WebPageTest for Frame-Level Detail
Lighthouse summarizes; WebPageTest dissects. Where Lighthouse gives you a TBT number, a scripted WebPageTest run gives you the full main-thread trace, a long-task breakdown, a filmstrip, and custom metrics you compute from the trace yourself β letting you assert directly against the 16.6ms frame budget on a specific interaction in a multi-step flow. Scripting also lets you measure pages behind login or deep in a funnel, which a single-URL audit cannot reach. The scripting language and the trace-extraction patterns are detailed in Scripting WebPageTest for Frame Budget Regressions.

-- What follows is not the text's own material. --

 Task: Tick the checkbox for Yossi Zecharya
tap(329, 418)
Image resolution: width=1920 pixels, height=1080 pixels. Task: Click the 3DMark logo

Catching Frame-Budget Regressions Before Deploy
A regression worth gating is one where a frameβs main-thread work crosses 16.6ms and starts dropping frames. The CI flow that catches it:
- Build the production bundle exactly as it ships.
- Serve it locally and run Lighthouse CI five times against the target URLs.
- Assert TBT, LCP, and CLS against the timing budget, and assert
budget.jsonagainst the resource budget. - Run a scripted WebPageTest pass for any interaction-heavy flow and assert the extracted long-task total against the frame budget.
- Exit non-zero on any failed assertion so the merge gate blocks.
[CI run on a pull request β frame-budget regression caught]
step 1 build ................... ok
step 2 lhci collect (5 runs) ... median TBT 270ms
step 3 lhci assert ............. β total-blocking-time 270 > 200
step 4 wpt longtask assert ..... β longest task 92ms > 16.6ms budget
step 5 exit 1 .................. merge BLOCKED
Metric Targets
| metric | target | how measured |
|---|---|---|
| TBT | < 200ms | Lighthouse CI median of 5 |
| LCP | < 2.5s | Lighthouse CI assertion |
| CLS | < 0.1 | Lighthouse CI assertion |
| Longest task in a flow | < 16.6ms | WebPageTest trace extraction |
| Script transfer size | < 170KB | budget.json resource budget |
With these gates in place, regressions surface on the pull request that caused them. The lab numbers asserted here are the same ones the field observers in Core Web Vitals Measurement confirm once the change reaches real users.